The Role of Open Source Models

Open source models play a crucial role in enabling customization [00:09:20]. They provide control and allow model providers to focus on post-training or fine-tuning, delivering specialized models back to the community that are highly effective at solving specific problems [00:09:39].

Meta, through its Llama models and the Llama Stack standard, is working to standardize tools around Llama models, fostering an “Android world” where components are easily pluggable and adoptable [00:36:07]. This continuous investment from Meta (e.g., Llama 4 is expected) is driven by the ROI in pre-training, which will continue until a data wall is hit [00:37:27].
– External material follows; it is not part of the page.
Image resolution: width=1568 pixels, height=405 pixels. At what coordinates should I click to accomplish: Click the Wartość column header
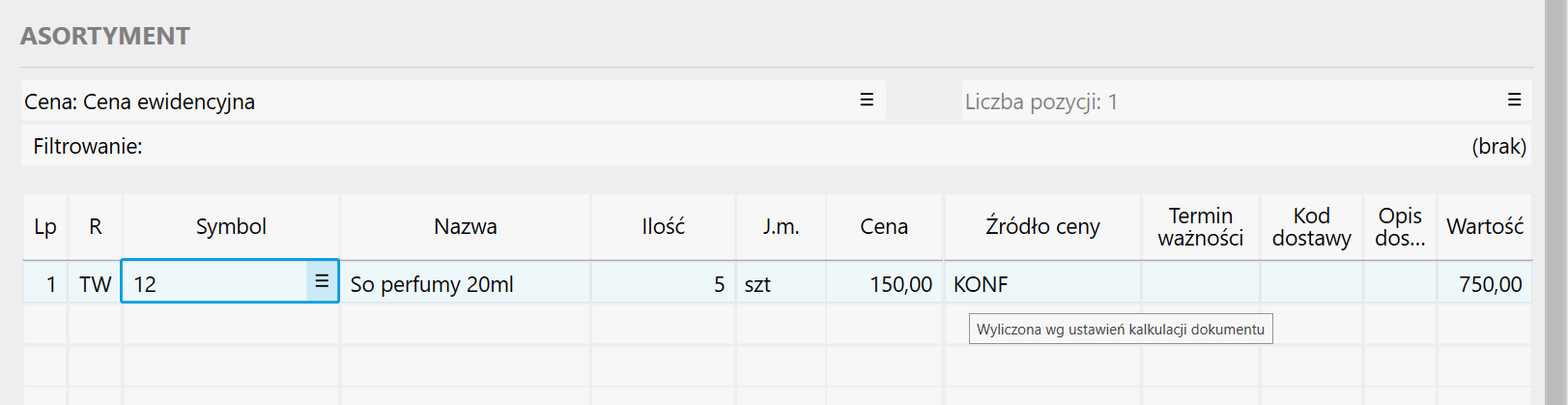pos(1484,227)
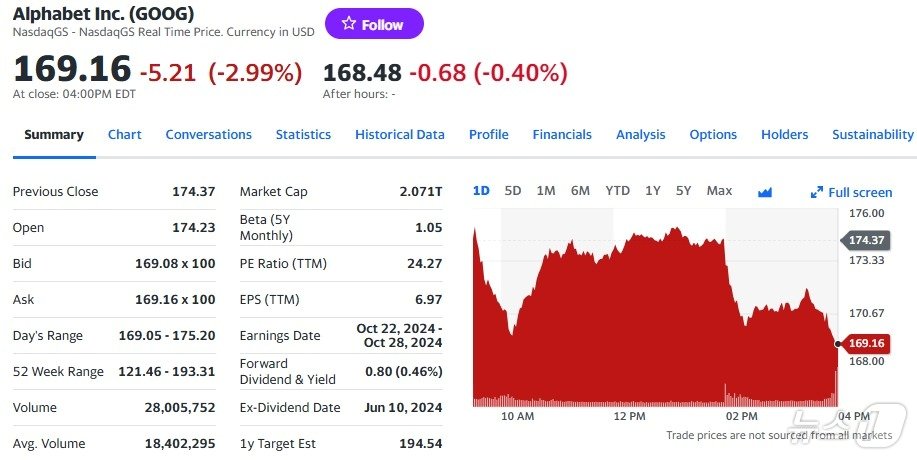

Fireworks’ Approach to Complex AI Systems

Fireworks builds its offerings on top of open source models [00:23:57], believing that hundreds of small expert models will emerge from the open-source community [00:24:05]. Their strategic investment is in the “compound AI system” layer, which focuses on composing these small expert models to solve complex business tasks efficiently [00:24:20].

F1: A Compound AI System

Fireworks developed F1, a model API that functions as a complex logical reasoning inference system [00:19:41]. Underneath, F1 comprises multiple models and implements logical reasoning steps [00:20:02]. Building such a system is more complex than a single-model-as-a-service inference [00:20:10], involving significant challenges in quality control when models communicate with each other [00:20:34].

Function Calling for Agents

A critical component of compound AI systems and agents is function calling [00:21:14]. This allows models to call external tools to enhance answer quality [00:21:44]. Function calling is complex, often requiring the model to:

  • Maintain a long context of conversation in multi-turn chats [00:22:05].
  • Select from potentially hundreds of tools [00:22:17].
  • Execute multiple tools in parallel or sequentially, requiring complex coordination and planning [00:22:30].
  • Possess strong capability to understand when and how to use a tool, driving precision [00:23:20].

Fireworks has invested in function calling capabilities for about a year [00:23:29], recognizing its strategic importance in tying everything together within a compound AI system [00:24:50].

Evolution of Product Development and Go-to-Market Strategy

Initially, Fireworks catered to developers needing to train models from scratch [00:43:09]. However, the advent of generative AI, particularly with foundational models like ChatGPT, fundamentally changed accessibility [00:43:26]. Now, companies don’t need large machine learning teams to curate data and train models from scratch [00:43:22]. Instead, they can build directly on existing foundation models or fine-tune them with thousands of samples [00:43:33]. This increased accessibility led Fireworks to laser-focus on generative AI, leveraging their expertise in PyTorch [00:44:17].

The adoption curve for AI technology has changed dramatically, with startups, digital natives, and even traditional enterprises adopting it concurrently [00:50:47]. This differs from traditional sequential adoption models [00:50:27]. The sales cycle is shorter, and procurement processes are more open to new thinking [00:51:43].

While startups often prefer access to low-level abstractions to assemble components, traditional enterprises typically desire higher-level abstractions that hide complex details [00:52:30]. Fireworks offers multiple abstraction layers to cater to these different needs [00:52:46].